The Rev. Laurence Glynn arrived in 1871, a few days after storms had destroyed the sanctuary. He rallied the congregation and by 1877 an impressive Gothic structure, designed by noted architect and church member Nicholas J. Clayton, was completed. A parish school was established in the 1880’s.
After the storm of 1900 the U.S. Corps of Engineers mandated that Galveston Island be elevated, and between 1905 and 1907 the massive St. Patrick church building was lifted five feet onto a new foundation.
Two mission churches were founded by St. Patrick Church. Our Lady of Guadalupe Church became its own parish in 1927, and Queen of Peach Church continued as a mission of St. Patrick Church. In the late 1980’s the parish elementary schools were consolidated. The school facilities at St. Patrick were converted for parish offices, religious education, and social events. The congregation continues its traditional role as a leading Catholic institution for Galveston Island.”
St. PatrickSpeculation persists to this day as to the actual birth date or even death of St. Patrick although most people celebrate his date of death as March 17th. That is also the day celebrated around the world both in religious as well as secular fashion as Saint Patrick’s Day.
Stories are told of his being captured at a young age (around 16) by Irish raiders who then enslaved the boy. He then did herding of animals for about 6 years before he escaped and returned to his family back in Great Britain.
He entered the church and became an ordained bishop.
Returning to Ireland he was active in doing missionary work in the latter part of the 5th century, converting thousands of converts to the Christian faith.
Many churches were built and he is supposedly buried at Down Cathedral in Downpatrick, County Down. Even that has not been proven as a certainty.
Only two letters have been authenticated as having been authored by St. Patrick and those were not dated but can place him as to the approximate dates by other points of reference.
Legend attributed to Saint Patrick…
How many of us have heard the legend that St. Patrick drove all of the snakes out of Ireland?
Some legends just seem to take on a life of their own whether based on fact or myth.
According to many different accounts, there have never been any snakes in Ireland!
So much for that legend!
Shamrocks and the color green are often associated with St. Patrick.
It makes sense that any 3 leafed plant could have sufficed when teaching the belief of the Holy Trinity. God the Father, God the Son and God the Holy Ghost are all one and the same God. So it is with a clover or shamrock…the three leaves are separate but all connected as one entity.

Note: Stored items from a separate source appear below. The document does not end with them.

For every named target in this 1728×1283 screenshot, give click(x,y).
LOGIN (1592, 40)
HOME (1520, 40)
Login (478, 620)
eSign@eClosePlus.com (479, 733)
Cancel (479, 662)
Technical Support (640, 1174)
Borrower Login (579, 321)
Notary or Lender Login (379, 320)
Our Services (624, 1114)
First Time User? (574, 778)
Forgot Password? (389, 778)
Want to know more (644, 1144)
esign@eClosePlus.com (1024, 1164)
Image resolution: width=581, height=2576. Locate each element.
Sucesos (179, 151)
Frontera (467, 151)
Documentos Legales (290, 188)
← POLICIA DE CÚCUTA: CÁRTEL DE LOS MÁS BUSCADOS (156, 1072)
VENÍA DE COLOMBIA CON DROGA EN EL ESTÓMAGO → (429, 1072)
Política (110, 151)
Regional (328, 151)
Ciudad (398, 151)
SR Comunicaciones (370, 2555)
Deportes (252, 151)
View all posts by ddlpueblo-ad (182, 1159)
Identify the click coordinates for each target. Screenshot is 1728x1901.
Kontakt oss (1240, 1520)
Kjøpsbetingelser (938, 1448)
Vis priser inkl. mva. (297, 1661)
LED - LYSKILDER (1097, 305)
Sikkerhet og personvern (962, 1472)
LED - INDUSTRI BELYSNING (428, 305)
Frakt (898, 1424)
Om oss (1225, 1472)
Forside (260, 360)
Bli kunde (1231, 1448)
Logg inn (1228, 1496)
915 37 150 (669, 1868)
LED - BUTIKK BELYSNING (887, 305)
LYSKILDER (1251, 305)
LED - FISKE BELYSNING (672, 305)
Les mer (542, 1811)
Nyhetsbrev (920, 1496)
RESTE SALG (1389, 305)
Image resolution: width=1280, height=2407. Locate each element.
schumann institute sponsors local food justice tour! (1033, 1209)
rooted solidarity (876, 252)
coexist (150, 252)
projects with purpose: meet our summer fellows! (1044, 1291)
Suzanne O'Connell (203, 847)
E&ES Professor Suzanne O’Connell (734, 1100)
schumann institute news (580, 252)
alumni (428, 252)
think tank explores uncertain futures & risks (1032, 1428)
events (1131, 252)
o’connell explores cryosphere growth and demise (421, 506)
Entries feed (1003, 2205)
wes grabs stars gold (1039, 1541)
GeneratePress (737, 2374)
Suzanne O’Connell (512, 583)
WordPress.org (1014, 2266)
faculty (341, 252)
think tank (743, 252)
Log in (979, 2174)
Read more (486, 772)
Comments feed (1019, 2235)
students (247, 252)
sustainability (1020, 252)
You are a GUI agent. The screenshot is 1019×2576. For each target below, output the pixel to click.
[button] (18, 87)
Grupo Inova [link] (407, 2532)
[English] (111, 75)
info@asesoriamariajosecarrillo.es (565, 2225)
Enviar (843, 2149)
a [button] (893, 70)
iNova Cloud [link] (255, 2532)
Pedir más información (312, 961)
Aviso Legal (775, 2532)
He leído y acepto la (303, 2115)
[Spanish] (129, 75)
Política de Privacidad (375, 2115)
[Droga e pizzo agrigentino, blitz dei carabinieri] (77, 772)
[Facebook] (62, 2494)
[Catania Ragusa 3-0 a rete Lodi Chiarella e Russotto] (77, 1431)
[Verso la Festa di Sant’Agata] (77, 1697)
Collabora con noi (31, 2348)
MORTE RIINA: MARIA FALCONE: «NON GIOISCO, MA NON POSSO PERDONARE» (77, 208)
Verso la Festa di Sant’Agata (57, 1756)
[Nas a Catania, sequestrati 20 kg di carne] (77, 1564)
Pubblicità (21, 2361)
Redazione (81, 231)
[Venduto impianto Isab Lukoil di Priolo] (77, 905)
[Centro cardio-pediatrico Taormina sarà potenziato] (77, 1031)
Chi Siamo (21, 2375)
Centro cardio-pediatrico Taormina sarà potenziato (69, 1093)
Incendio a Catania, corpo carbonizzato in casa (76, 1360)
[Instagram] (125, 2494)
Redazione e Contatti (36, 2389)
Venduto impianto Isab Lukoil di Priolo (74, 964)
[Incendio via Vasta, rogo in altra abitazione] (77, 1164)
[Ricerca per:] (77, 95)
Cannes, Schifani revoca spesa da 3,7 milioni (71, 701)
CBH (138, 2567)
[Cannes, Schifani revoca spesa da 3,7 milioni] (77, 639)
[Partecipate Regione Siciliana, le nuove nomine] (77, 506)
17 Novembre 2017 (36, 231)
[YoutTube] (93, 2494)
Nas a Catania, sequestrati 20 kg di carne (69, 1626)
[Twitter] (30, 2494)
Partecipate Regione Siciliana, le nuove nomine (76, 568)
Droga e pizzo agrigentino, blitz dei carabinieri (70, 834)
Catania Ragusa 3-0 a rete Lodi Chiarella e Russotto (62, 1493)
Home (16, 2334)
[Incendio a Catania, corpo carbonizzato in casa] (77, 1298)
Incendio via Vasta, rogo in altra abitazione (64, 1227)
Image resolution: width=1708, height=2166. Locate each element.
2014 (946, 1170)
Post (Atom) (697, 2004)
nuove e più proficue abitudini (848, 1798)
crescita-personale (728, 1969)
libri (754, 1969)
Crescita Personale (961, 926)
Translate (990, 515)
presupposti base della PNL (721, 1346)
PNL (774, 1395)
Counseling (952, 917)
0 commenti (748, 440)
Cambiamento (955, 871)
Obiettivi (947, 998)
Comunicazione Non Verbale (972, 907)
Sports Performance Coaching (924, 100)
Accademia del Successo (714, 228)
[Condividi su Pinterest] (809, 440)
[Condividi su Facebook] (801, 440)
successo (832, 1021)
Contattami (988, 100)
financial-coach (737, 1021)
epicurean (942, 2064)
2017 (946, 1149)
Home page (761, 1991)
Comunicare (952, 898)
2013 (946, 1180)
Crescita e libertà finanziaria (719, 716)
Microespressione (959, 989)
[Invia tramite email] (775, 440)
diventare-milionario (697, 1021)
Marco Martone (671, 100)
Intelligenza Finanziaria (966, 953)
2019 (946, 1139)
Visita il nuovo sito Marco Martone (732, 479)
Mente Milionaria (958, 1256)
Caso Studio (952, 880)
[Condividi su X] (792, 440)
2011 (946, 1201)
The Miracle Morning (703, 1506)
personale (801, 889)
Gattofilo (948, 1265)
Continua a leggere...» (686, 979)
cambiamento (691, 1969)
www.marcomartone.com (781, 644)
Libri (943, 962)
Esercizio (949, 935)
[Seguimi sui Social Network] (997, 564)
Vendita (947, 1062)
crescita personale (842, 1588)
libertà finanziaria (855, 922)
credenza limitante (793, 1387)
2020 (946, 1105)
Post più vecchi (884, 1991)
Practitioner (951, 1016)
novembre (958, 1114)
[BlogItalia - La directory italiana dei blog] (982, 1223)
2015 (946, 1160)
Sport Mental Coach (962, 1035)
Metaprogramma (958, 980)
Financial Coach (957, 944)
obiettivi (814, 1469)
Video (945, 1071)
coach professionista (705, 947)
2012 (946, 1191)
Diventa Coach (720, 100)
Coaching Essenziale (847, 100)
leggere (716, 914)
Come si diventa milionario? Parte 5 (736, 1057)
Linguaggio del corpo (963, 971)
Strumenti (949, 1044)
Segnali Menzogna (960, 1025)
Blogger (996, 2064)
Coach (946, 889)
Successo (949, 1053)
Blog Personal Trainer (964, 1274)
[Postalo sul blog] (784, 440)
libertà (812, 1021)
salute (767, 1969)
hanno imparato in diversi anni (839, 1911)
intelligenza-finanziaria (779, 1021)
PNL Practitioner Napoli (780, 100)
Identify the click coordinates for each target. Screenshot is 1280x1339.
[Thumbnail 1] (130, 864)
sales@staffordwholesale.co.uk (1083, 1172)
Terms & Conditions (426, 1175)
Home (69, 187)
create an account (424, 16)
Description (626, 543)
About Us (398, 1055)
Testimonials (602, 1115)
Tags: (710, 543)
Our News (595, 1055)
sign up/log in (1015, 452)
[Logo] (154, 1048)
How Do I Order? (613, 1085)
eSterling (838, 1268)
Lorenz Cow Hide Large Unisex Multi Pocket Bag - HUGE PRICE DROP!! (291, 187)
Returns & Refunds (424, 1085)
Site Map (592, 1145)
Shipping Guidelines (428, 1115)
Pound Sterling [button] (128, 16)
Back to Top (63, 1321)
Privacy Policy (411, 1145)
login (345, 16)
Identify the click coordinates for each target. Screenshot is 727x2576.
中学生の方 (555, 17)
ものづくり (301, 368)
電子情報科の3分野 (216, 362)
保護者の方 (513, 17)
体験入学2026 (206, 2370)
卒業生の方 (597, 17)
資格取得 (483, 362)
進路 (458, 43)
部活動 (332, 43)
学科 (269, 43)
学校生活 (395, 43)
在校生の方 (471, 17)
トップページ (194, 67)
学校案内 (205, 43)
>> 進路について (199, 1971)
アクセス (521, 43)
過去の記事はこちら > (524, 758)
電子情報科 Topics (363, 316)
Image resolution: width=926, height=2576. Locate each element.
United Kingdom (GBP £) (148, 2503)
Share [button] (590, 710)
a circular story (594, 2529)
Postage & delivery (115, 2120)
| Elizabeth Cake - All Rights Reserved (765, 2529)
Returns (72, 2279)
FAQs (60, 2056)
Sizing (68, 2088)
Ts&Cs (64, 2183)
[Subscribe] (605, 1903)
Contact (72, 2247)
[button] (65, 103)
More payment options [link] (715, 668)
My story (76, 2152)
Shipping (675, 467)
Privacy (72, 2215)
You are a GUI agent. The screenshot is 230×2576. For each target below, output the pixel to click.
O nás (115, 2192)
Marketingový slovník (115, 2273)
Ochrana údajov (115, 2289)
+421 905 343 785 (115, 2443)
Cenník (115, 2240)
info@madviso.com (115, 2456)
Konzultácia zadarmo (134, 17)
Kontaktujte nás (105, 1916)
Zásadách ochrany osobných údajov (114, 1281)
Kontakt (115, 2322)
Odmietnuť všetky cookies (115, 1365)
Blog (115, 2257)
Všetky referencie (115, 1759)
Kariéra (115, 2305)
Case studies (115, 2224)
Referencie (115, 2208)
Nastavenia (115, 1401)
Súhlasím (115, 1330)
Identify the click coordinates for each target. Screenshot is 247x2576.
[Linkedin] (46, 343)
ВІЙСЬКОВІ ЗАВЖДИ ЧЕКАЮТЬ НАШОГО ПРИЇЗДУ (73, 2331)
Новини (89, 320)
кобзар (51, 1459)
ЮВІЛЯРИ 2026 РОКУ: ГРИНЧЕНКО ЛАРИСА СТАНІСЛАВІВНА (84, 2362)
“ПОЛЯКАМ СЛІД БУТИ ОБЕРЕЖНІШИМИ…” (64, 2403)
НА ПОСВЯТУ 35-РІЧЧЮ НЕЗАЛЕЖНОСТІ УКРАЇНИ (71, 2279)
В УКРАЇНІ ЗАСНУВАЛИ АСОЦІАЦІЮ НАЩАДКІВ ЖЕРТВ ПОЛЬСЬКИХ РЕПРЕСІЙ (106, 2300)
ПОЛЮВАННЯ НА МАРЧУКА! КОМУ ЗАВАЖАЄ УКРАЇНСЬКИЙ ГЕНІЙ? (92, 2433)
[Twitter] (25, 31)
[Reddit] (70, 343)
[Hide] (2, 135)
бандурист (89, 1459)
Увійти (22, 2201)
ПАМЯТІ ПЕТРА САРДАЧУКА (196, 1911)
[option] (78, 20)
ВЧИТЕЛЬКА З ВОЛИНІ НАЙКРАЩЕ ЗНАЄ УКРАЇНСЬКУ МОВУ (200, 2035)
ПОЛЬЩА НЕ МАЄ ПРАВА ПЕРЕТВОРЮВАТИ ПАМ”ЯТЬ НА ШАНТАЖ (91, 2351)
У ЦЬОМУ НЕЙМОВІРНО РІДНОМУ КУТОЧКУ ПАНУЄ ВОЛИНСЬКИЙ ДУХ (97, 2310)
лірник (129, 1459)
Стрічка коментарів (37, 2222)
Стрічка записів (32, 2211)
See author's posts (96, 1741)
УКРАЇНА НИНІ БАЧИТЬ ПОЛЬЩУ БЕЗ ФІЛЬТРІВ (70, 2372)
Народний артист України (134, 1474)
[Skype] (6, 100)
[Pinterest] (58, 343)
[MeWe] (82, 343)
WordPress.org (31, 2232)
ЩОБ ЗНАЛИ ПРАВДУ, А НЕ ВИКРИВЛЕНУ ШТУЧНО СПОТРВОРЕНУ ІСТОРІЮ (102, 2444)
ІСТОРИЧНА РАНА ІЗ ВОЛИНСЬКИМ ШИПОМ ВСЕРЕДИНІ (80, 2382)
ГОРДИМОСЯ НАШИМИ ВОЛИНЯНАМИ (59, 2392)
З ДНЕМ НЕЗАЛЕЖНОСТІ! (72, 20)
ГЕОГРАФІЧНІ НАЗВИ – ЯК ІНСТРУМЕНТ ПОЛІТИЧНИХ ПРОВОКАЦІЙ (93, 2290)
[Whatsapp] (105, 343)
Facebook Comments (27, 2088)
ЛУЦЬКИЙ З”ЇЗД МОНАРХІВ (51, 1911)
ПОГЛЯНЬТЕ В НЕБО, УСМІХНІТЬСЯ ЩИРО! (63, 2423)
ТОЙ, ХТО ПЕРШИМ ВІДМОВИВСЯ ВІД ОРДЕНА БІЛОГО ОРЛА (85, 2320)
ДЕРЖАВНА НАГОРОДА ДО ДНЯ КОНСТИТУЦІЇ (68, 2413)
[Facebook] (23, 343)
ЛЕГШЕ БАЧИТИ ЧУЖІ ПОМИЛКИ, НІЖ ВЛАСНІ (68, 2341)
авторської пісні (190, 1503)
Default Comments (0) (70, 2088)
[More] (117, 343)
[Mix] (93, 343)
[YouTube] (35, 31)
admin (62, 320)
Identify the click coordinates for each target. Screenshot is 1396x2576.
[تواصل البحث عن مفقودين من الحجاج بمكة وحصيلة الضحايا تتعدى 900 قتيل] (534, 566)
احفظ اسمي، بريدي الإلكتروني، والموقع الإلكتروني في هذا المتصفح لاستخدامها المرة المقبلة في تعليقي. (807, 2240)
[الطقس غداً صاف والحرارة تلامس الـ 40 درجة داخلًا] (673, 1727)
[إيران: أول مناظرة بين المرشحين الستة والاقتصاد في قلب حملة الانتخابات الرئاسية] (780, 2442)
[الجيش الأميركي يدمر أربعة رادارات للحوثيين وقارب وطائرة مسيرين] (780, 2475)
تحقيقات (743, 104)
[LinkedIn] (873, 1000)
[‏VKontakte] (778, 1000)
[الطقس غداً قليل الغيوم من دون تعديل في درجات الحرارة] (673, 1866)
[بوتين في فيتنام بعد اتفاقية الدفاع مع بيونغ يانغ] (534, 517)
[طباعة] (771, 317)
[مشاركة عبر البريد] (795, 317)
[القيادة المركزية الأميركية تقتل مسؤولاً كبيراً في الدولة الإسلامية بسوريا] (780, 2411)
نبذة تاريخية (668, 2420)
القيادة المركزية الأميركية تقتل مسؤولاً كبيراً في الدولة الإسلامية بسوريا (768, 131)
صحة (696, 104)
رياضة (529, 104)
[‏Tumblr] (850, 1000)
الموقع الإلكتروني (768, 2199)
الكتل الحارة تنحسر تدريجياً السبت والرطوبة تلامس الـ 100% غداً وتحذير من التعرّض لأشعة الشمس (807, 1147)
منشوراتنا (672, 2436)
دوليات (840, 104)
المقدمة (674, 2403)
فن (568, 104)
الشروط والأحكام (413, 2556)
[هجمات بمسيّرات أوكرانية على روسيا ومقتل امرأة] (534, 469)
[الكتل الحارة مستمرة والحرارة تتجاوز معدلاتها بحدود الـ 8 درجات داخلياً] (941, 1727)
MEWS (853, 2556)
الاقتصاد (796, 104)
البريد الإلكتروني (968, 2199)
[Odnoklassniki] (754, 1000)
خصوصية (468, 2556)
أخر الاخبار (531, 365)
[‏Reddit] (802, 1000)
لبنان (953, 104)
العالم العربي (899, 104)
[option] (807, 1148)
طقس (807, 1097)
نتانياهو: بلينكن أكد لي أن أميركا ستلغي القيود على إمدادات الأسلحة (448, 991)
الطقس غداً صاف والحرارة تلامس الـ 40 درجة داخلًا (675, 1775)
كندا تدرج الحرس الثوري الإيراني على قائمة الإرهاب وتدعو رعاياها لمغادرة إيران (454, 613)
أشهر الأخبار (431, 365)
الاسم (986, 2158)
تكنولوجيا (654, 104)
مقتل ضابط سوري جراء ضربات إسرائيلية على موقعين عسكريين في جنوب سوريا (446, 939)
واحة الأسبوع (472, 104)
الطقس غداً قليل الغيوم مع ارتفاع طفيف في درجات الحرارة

Now…where this translates to staining rivers green or pouring and drinking green colored beer when celebrating St. Patrick’s day as often happens is a stretch.
As pointed out earlier, St. Patrick’s day has become just another secular holiday for many people with little or no religious significance.
Of course for others this is a Saint who is dearly loved and revered.
Using the photo that I took on a visit to Galveston as a point of reference, this is a limited edition series of linocuts that I created of St. Patrick’s Church.
The edition size is 85 and the block that was carved was defaced so no additional prints will ever be made. Slight variation exists in each print as all are individually inked and printed making each an original in the numbered series.
The tall Gothic spire of the church is an impressive site on this Island City of Galveston.
Nicolas Clayton was originally a native of Ireland who came to America with his widowed mother back in the early 1840’s.
Saint Patrick probably meant something special to him as it does to many people living in Ireland who are now Christian due to the long time ago efforts of St. Patrick and his followers who also taught about Christianity.
So was the question satisfactorily answered from the top of this post?
You should now know more about Irish born architect Nicholas Clayton who grew up learning about St. Patrick. You have seen an image of the Gothic spire on St. Patrick’s Church in Galveston. Hopefully you learned a bit more about this revered Saint Patrick.
Whether you follow the Catholic religion or not be sure and stop by if visiting Galveston to admire this great architecture. And obviously if you care to attend a religious service the doors will be wide open and welcoming!